Data from A Novel FGFR3 Splice Variant Preferentially Expressed in African American Prostate Cancer Drives Aggressive Phenotypes and Docetaxel Resistance

Abstract

Alternative splicing (AS) has been shown to participate in prostate cancer development and progression; however, a link between AS and prostate cancer health disparities has been largely unexplored. Here we report on the cloning of a novel splice variant of FGFR3 that is preferentially expressed in African American (AA) prostate cancer. This novel variant (FGFR3-S) omits exon 14, comprising 123 nucleotides that encode the activation loop in the intracellular split kinase domain. Ectopic overexpression of FGFR3-S in European American (EA) prostate cancer cell lines (PC-3 and LNCaP) led to enhanced receptor autophosphorylation and increased activation of the downstream signaling effectors AKT, STAT3, and ribosomal S6 compared with FGFR3-L (retains exon 14). The increased oncogenic signaling imparted by FGFR3-S was associated with a substantial gain in proliferative and antiapoptotic activities, as well as a modest but significant gain in cell motility.

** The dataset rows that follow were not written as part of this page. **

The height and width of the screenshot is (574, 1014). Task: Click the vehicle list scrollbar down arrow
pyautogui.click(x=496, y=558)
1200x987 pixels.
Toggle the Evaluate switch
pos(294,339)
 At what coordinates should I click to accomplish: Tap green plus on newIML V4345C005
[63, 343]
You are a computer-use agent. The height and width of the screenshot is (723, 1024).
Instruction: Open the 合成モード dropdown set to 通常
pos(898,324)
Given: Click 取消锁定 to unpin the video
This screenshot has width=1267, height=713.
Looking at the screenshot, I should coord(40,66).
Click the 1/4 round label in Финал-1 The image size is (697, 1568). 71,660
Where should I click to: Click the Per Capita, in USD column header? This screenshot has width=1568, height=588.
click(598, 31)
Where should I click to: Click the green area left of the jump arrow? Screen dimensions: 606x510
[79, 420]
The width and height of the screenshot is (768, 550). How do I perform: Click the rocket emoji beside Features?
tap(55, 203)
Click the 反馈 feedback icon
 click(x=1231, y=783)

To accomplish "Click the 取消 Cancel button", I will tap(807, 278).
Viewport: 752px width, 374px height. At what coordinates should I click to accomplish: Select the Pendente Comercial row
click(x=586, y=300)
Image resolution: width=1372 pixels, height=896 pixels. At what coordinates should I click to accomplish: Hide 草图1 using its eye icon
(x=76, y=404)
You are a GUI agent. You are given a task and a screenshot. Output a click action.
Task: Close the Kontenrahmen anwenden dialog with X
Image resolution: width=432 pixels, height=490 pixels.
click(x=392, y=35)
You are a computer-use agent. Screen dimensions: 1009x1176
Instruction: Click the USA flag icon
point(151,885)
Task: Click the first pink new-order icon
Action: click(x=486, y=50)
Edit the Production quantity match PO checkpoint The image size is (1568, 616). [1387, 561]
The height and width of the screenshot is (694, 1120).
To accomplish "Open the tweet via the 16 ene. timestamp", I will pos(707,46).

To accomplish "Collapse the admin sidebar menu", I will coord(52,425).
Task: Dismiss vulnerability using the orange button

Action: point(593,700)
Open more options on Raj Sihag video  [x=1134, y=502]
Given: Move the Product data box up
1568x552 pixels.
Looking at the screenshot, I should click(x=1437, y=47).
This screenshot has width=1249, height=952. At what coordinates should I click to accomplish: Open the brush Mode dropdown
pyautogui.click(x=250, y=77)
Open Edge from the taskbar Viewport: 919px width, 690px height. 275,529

Moreover, the FGFR3-S–conferred proliferative and motility gains were highly resistant to the pan-FGFR small-molecule inhibitor dovitinib and the antiapoptotic gain was insensitive to the cytotoxic drug docetaxel, which stands in marked contrast with dovitinib- and docetaxel-sensitive FGFR3-L. In an in vivo xenograft model, mice injected with PC-3 cells overexpressing FGFR3-S exhibited significantly increased tumor growth and resistance to dovitinib treatment compared with cells overexpressing FGFR3-L. In agreement with our in vitro and in vivo findings, a high FGFR3-S/FGFR3-L expression ratio in prostate cancer specimens was associated with poor patient prognosis.

Implications:

This work identifies a novel FGFR3 splice variant and supports the hypothesis that differential AS participates in prostate cancer health disparities.